The group supports the Isaac Newton High School at Kateera Village near Masaka, Uganda. The school was founded by Peter Kisirinya, a member of the Uganda Humanist Association, which is part of the worldwide International Humanist and Ethical Union. He bought land and built the first two classrooms with funds donated by his family and friends.

A major aim of the school is to help disadvantaged children who cannot afford to pay fees for secondary education. These include orphans (many of whose parents died from HIV/AIDS), children in very poor families who cannot afford to pay fees and abandoned children who can be placed in foster homes around the school and can then receive education there.

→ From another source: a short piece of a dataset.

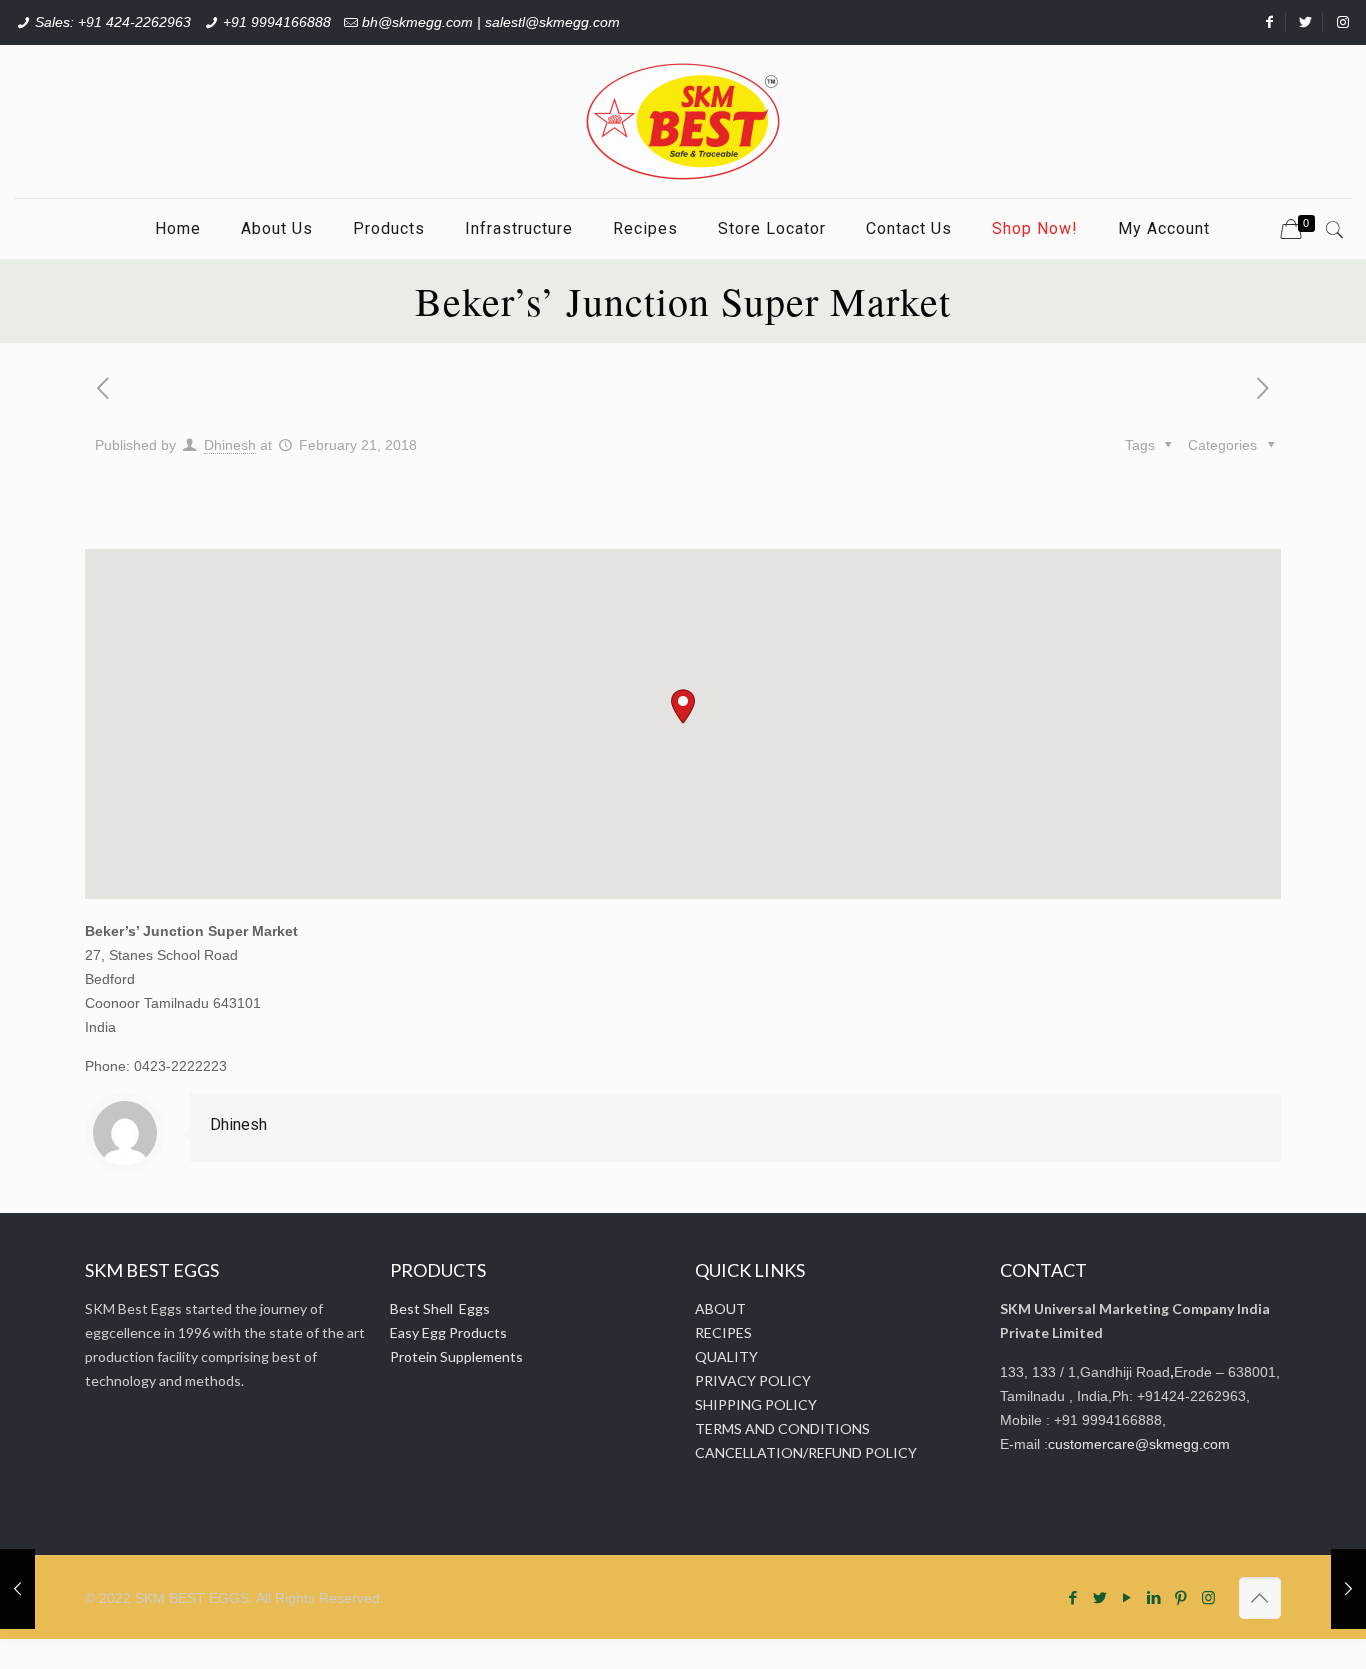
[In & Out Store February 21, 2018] (1348, 1589)
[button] (683, 706)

By 2006 the school had over 80 pupils, of whom only half could afford tuition fees. To facilitate the tuition of orphans and other disadvantaged children at the school, the NEH set up a fund which in 2006 raised £2880 to support 24 students for a year. The school has also received a grant of €10,000 for the construction of a science laboratory. These funds were obtained by Peter Kisirinya from IHEU, to which the NEH is affiliated, and the Humanist Institute for Development Cooperation (HIVOS). Fundraising for the school is ongoing, with money being raised through various charity events, such as quiz nights, bring and buy sales, coffee mornings, and countertop collections.

==Non-religious ceremonies==
In recognition of the fact that those who choose to live without religion still wish to publicly mark important events in their lives, the NEH will put people in touch with accredited officiants, known as celebrants, to conduct non-religious weddings, baby namings, same sex affirmations, and funerals.